__What this task involves__
The answer must consist of every line in the records below that contains the string "Privacy".

* * *

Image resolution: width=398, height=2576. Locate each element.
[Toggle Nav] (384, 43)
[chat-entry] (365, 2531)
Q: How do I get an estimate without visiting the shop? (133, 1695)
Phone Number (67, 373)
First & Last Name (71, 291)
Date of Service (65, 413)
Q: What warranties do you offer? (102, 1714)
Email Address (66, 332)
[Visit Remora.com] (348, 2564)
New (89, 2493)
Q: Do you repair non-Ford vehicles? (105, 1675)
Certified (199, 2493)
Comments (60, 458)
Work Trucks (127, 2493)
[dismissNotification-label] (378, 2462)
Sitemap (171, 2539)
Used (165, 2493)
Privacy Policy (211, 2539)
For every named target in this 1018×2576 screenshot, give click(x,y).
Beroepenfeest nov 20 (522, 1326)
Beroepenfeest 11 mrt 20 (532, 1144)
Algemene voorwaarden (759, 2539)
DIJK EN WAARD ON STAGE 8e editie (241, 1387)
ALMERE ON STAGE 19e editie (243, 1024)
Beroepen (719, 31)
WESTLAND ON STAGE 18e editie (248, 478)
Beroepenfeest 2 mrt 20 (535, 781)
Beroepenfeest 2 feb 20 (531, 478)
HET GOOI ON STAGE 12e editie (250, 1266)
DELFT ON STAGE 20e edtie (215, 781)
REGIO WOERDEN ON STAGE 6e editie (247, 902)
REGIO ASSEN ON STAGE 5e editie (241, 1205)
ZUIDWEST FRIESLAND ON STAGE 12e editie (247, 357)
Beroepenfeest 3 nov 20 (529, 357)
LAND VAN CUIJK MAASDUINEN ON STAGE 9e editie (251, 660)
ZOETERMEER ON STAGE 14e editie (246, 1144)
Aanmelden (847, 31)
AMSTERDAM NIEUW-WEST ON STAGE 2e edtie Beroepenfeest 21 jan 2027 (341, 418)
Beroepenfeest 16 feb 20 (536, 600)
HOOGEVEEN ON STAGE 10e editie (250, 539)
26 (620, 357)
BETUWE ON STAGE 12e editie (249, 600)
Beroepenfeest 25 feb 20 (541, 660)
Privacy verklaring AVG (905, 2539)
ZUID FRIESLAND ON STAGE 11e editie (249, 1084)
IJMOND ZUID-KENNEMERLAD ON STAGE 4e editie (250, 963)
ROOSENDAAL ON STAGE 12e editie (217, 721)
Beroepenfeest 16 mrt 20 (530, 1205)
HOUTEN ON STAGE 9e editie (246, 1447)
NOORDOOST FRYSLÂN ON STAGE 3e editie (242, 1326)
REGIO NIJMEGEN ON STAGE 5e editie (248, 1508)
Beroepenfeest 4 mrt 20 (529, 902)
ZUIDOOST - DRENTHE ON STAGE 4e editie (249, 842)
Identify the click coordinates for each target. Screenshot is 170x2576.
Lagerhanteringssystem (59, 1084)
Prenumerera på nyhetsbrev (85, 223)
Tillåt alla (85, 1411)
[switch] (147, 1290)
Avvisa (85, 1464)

* * *

__Answer space__
Privacy Policy (211, 2539)
Privacy verklaring AVG (905, 2539)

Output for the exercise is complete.